Credit Suisse Bailout: Swiss Parliament Complains In Vain

The government’s handling of the Credit Suisse meltdown was rejected by a frosty parliament this week during an extraordinary session on the historic UBS takeover. But the vote against the rescue plan has no legal consequences and has been all but ignored by financial markets and international media.

On March 19, the government used emergency powers to stump up CHF109 billion ($122 billion) to underpin the buyout of ailing Credit Suisse by UBS. Parliament was bypassed on how to save the country’s second-biggest bank.

The refusal this week of one of the two parliamentary chambers (the House of Representatives) to approve the state guarantees is thus purely symbolic. However, it does mark a stinging rebuke for the government, which now knows it doesn’t have legislative backing.

Speaking during the session, Finance Minister Karin Keller-Sutter repeated – in vain – that ministers had acted in an emergency to avoid serious damage to the country. “We were dealing with a patient who had already contracted a chronic disease,” she told parliamentarians. Current Swiss President Alain Berset also tried to play down the issue: “The end of Credit Suisse is not the end of Switzerland,” he said.

But the arguments did not convince lawmakers, and the House of Representatives rejected – for a first time – the state guarantees after a marathon debate stretching well into the early hours of Wednesday.

Unholy alliance

For its part, the other parliamentary chamber, the Senate, backed the government’s plan while making a conciliatory gesture towards the House of Representatives.

Senators proposed making the state guarantees conditional on several measures: a reform of the banking law to minimise the risks related to big banks; a government analysis on possibly raising minimum equity requirements; and a crackdown on bonuses.

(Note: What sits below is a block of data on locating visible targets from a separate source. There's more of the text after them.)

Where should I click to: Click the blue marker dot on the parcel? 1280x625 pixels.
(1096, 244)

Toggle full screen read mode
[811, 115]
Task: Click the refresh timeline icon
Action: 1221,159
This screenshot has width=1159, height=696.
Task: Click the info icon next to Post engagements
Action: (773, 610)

But even this wasn’t enough for the House of Representatives, which rejected the Senate compromise with a majority driven by an unlikely alliance of left-wing Social Democrats, Greens, and the right-wing Swiss People’s Party.

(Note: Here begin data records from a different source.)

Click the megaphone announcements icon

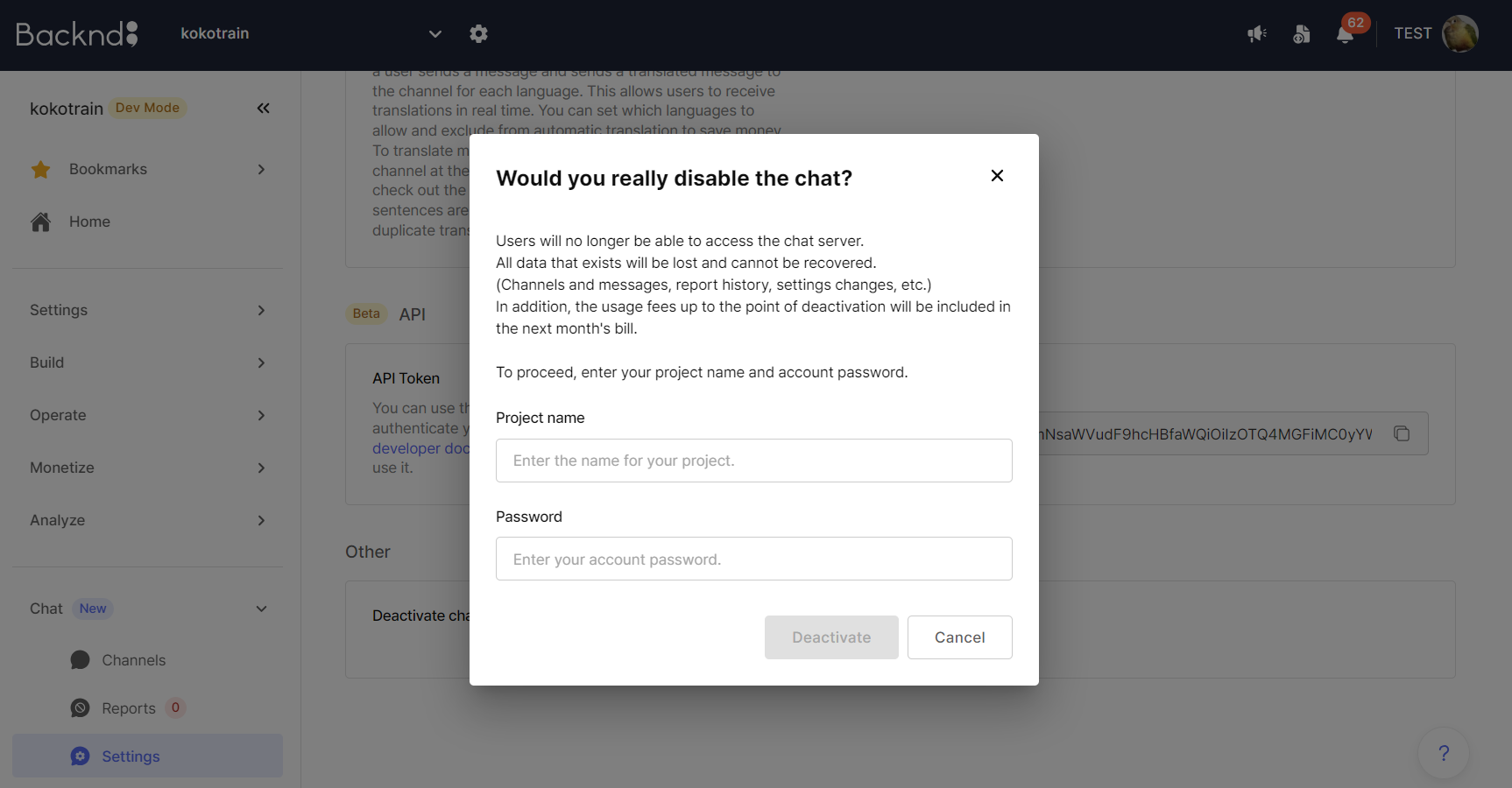(x=1257, y=33)
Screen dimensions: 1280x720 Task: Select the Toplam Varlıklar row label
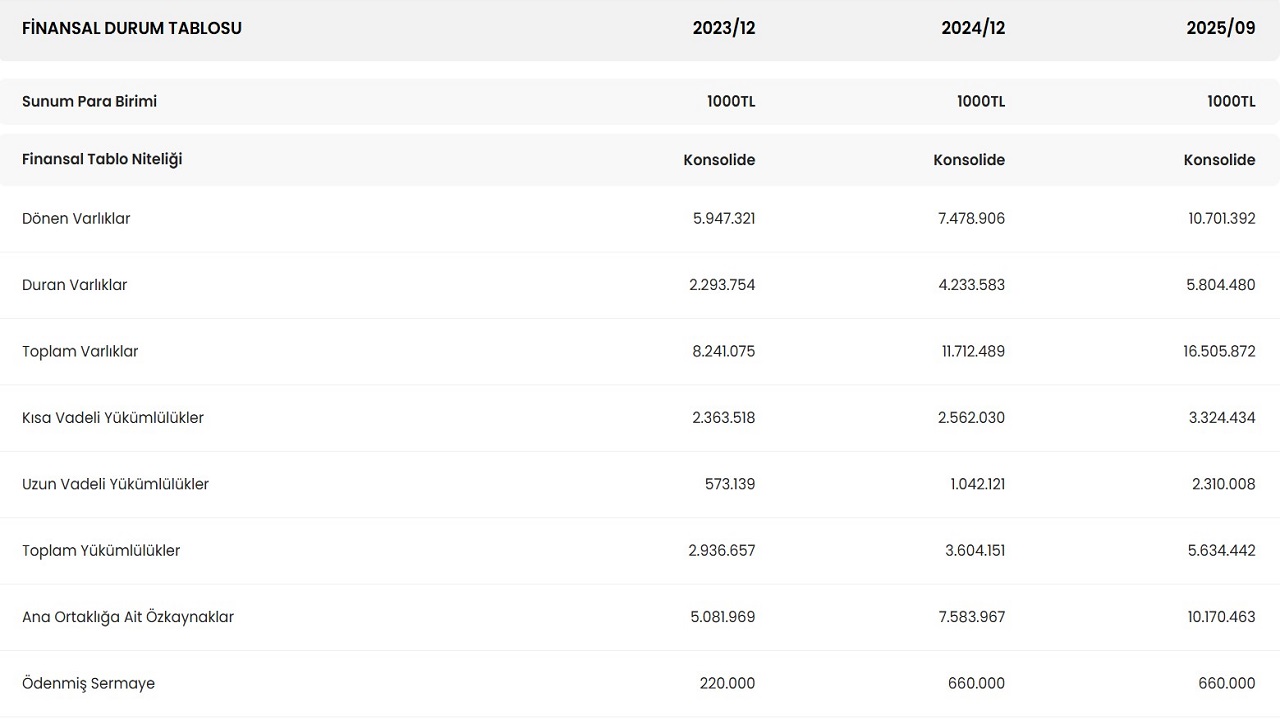point(80,351)
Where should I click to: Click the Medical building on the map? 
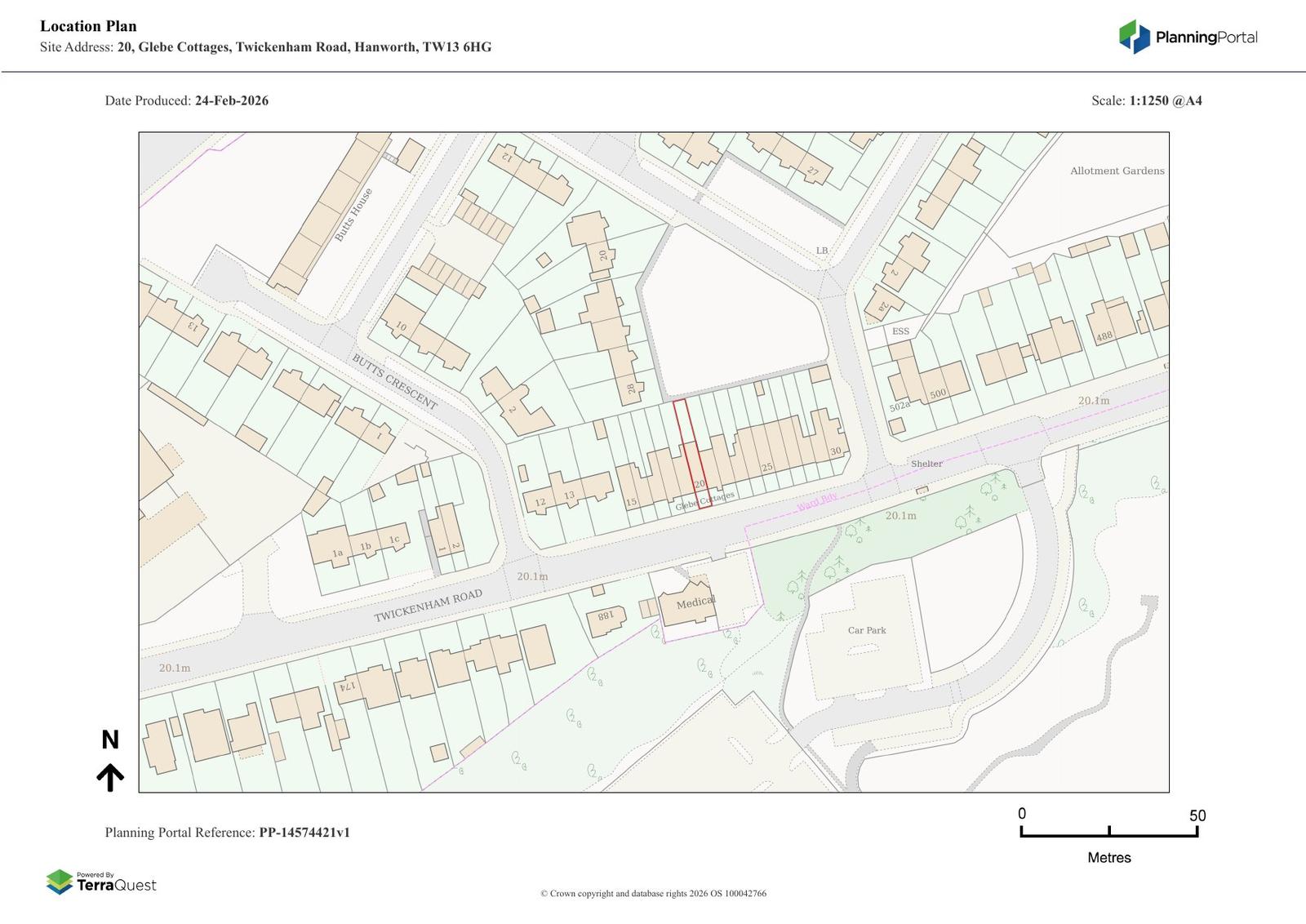[x=695, y=603]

The left-wing groups were sceptical about the impact of new equity and bonus rules; the People’s Party was against state guarantees full-stop. “Too big to fail” banks should simply not exist in Switzerland, the conservative group said.

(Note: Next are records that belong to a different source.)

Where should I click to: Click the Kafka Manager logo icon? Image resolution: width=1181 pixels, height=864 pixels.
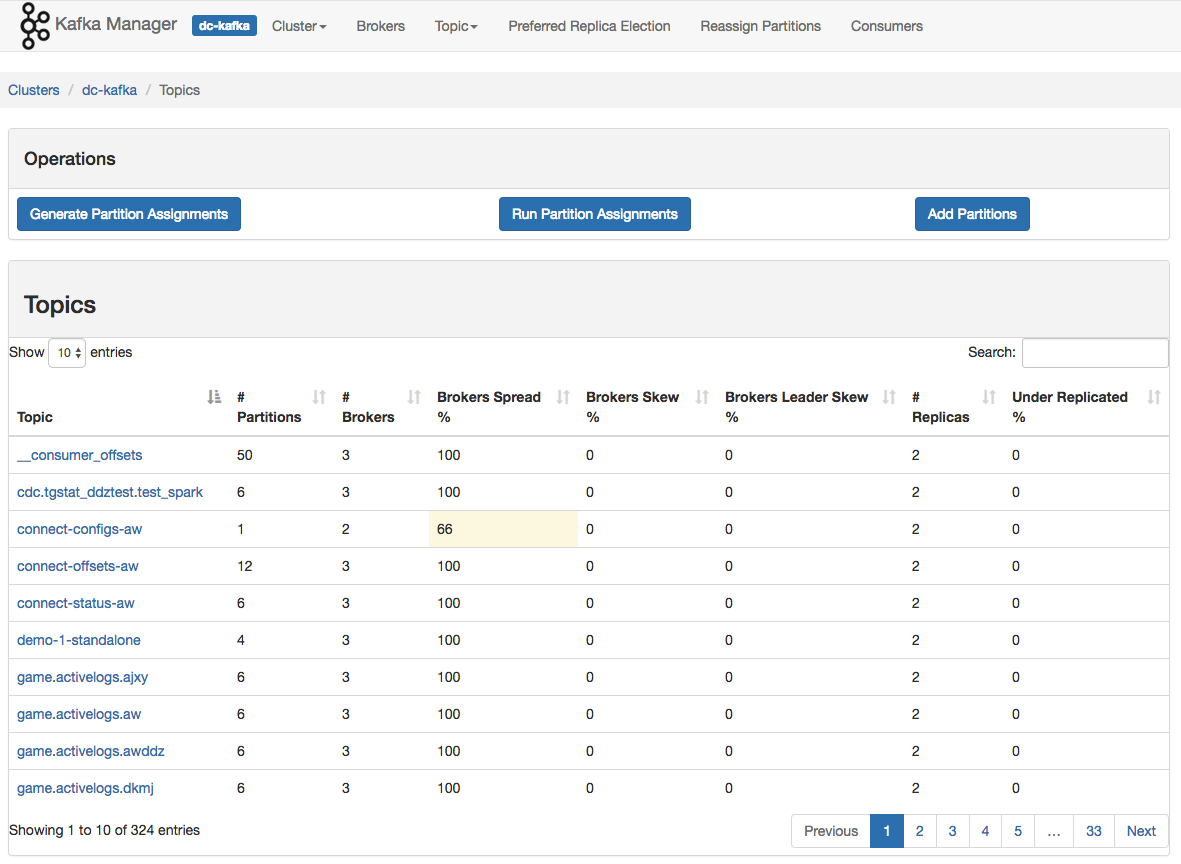35,26
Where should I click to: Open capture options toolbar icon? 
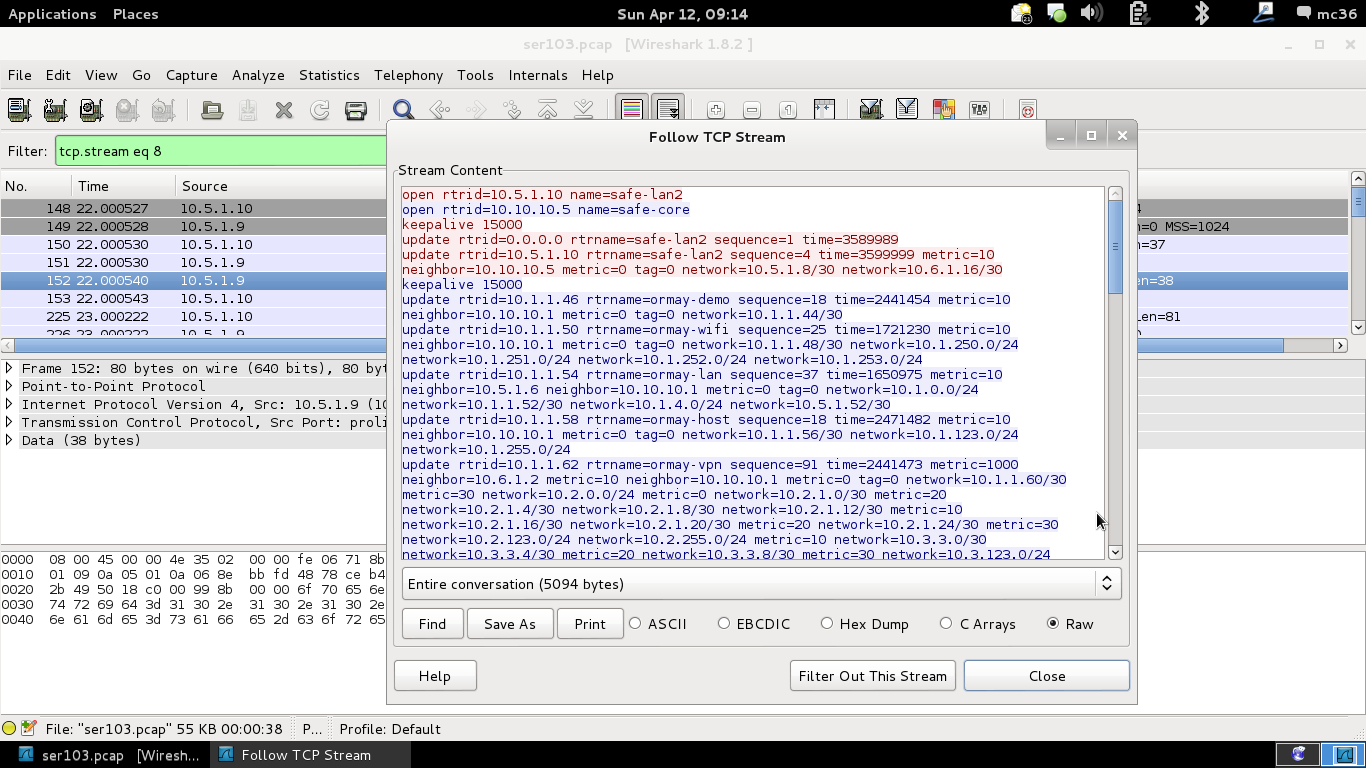55,109
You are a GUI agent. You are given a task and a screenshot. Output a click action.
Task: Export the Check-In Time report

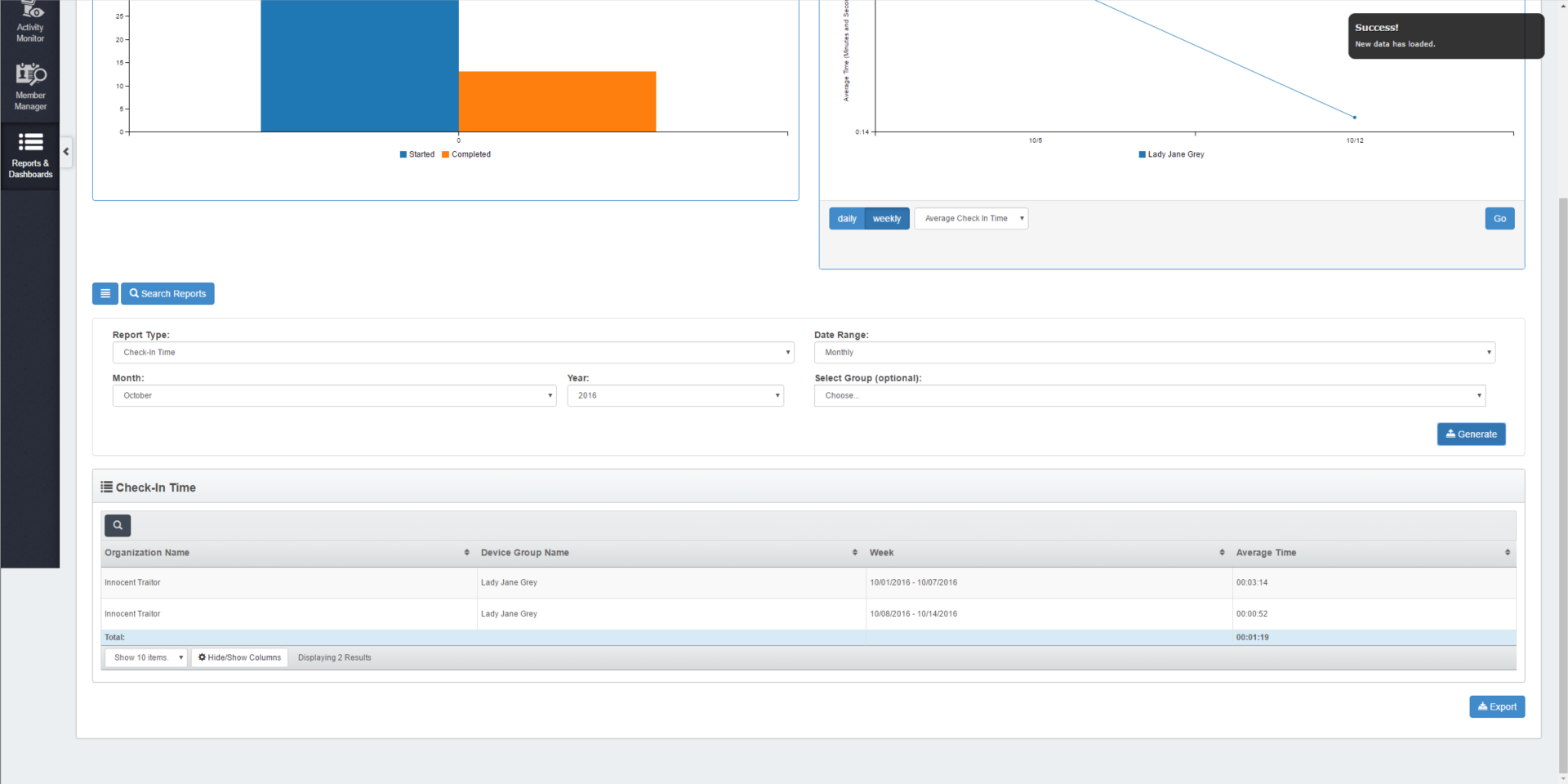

This second refusal by the House of Representatives brought an end to the extraordinary session after just two days, rather than the three that were set aside.

International indifference

The slap on the wrist to government was however barely noticed beyond Swiss borders, with international media giving only limited attention to the decision.

Financial markets didn’t jump either. During the session, some politicians had raised the spectre that rejecting the plan would cause more instability and further tarnish Switzerland’s reputation. But this hasn’t turned out to be the case. “The state financial guarantees remain in place anyway,” says economist Stéphane Garelli. “This decision has therefore had no impact on markets, and there is no sign of instability.”

Garelli, a professor at the International Institute for Management Development in Lausanne, also reckons the vote by parliament is simply irrelevant abroad. “This is domestic Swiss stuff,” he says. “Such a political reaction was to be expected.” Different questions spark interest globally. “Abroad, the main issue is whether the 29 other ‘too big to fail’ global banks are facing a similar meltdown, and whether we are going to put in place new rules to control these institutions.”

‘Live with the risk’

As such, Switzerland might well come under a stronger spotlight when it discusses concrete measures to avert another crisis. For now, however, parliamentarians have only managed to agree on making the government draft various reports – for example on possible bonus caps and the raising of equity requirements.

Garelli is sceptical about the chances of bigger reforms. “You have to live with the risk: you can manage it, but not avoid it,” he says. For him, politicians have limited room for manoeuvre. “The financial sector is evolving so fast – especially with new technologies – and regulations are always lagging behind. We must mainly depend on the ethical responsibility of banking directors and on the oversight work of management boards,” he says.